And, energy efficiency and renewable energy investments don’t ‘only’ reduce pollution, they provide other very real and tangible benefits on a larger scale. Investing in energy efficiency, on a large scale, is far cheaper than building new capacity.  Renewable Energy systems protect against fuel price fluctuations and also offer the chance to foster distributed energy systems that, combined with energy efficiency, would offer greater resiliency in the face of natural or man-made disruption to the electricity grid.

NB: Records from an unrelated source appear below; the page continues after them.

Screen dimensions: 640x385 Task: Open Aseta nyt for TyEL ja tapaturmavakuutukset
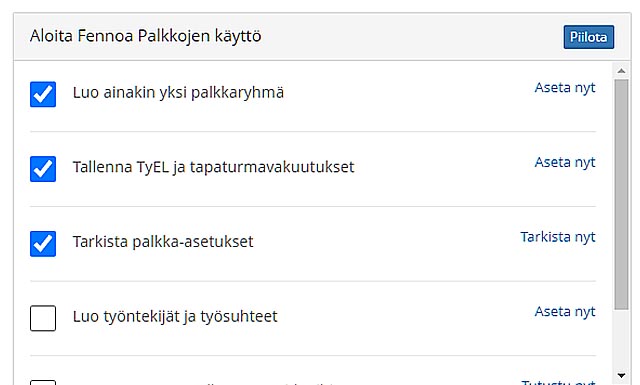(x=565, y=162)
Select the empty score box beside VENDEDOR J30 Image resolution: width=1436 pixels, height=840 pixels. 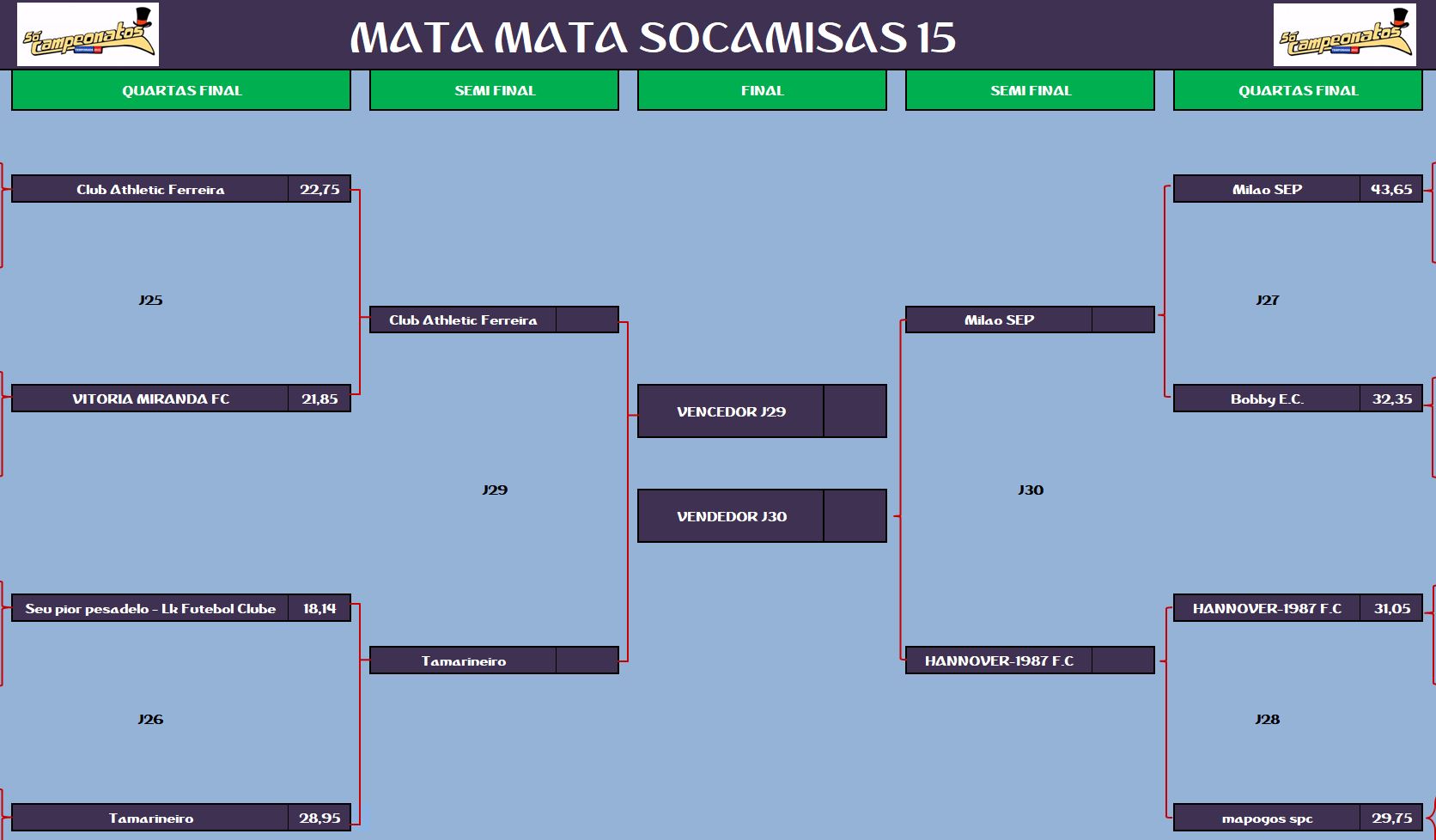click(855, 516)
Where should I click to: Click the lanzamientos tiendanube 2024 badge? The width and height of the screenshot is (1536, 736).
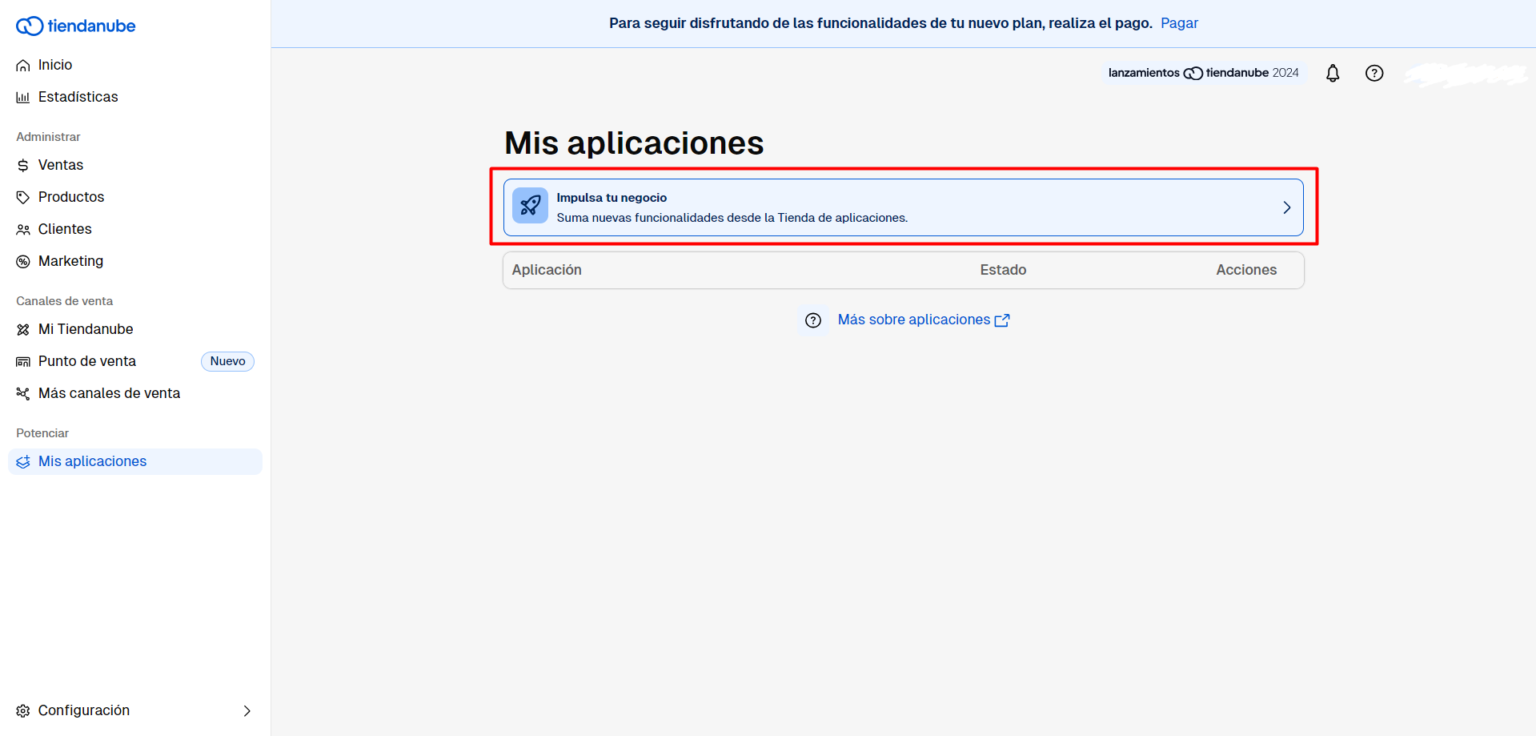tap(1203, 72)
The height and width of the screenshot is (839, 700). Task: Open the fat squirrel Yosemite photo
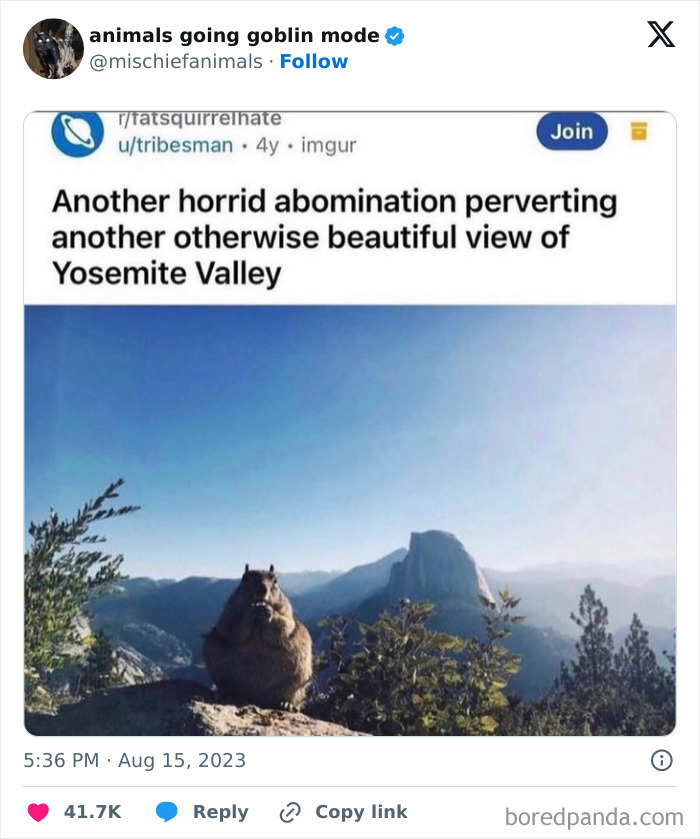350,520
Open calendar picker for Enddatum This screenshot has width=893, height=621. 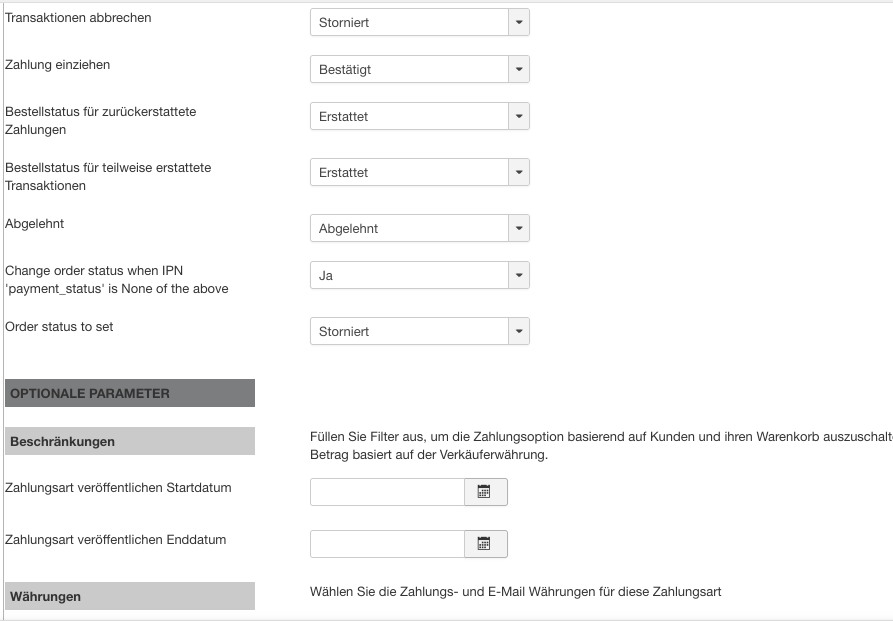point(485,544)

When we think about ‘why pay’, when a government has a program to foster energy efficiency, it can easily be seen and portrayed as some sort of ‘unwarranted subsidy’ open for political attack by those intent on remaining within a stove-piped vision of the world. Why should, for example, a homeowner who is doing their own energy-efficiency investments (because of the payback via reduced bills) suffer with the government helping a condo association do the same thing?   This, however, is an extremely stove-piped perspective which loses sight of a simple fact: we all (oops, except for those intent on earning as much as possible through selling as much energy as possible) gain through an ever more energy efficient and cleaner energy economy.

We need to think return on investment rather than cost.  The benefits, for those not living in these communities, from fostering Energy Smart practices and capital investments in master-metered communities far outweigh the required investments that the larger society will have to make.  Fostering energy efficiency is simply one of the best investments that we can make.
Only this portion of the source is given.